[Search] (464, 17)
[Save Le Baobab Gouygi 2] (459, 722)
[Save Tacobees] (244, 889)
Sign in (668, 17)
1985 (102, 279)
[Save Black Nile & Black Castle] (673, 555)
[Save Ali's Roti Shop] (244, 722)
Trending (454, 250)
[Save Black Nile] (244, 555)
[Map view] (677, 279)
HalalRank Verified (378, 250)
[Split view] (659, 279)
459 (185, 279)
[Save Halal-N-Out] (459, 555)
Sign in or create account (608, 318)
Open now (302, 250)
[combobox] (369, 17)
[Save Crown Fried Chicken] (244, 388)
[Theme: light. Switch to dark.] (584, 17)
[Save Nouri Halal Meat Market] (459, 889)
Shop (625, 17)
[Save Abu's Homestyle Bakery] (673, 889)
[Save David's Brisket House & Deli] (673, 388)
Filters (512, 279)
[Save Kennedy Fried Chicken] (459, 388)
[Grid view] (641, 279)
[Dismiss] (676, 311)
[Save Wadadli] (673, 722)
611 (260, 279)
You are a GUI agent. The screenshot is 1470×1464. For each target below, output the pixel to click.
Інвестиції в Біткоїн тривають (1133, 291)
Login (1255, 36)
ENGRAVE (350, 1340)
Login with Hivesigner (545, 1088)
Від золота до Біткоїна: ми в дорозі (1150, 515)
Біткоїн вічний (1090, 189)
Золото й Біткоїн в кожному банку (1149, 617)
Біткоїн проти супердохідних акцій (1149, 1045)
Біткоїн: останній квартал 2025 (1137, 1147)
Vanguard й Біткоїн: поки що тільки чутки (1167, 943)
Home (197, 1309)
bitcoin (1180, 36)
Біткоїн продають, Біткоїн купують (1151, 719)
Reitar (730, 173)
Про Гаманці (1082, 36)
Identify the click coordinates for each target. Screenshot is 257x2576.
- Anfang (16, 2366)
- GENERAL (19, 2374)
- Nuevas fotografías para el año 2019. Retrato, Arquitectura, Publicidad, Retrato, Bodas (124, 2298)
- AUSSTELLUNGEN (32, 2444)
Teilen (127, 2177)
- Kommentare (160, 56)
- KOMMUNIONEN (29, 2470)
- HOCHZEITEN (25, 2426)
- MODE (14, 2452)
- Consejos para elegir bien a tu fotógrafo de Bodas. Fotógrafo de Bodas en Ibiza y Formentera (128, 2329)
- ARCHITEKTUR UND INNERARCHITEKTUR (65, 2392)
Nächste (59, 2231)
§
Aim of the task: From the entries above, give again exactly the lines running from the line with "[Map view] (677, 279)" to the line with "[Save Abu's Homestyle Bakery] (673, 889)"; include both of those lines.

Completed task:
[Map view] (677, 279)
HalalRank Verified (378, 250)
[Split view] (659, 279)
459 (185, 279)
[Save Halal-N-Out] (459, 555)
Sign in or create account (608, 318)
Open now (302, 250)
[combobox] (369, 17)
[Save Crown Fried Chicken] (244, 388)
[Theme: light. Switch to dark.] (584, 17)
[Save Nouri Halal Meat Market] (459, 889)
Shop (625, 17)
[Save Abu's Homestyle Bakery] (673, 889)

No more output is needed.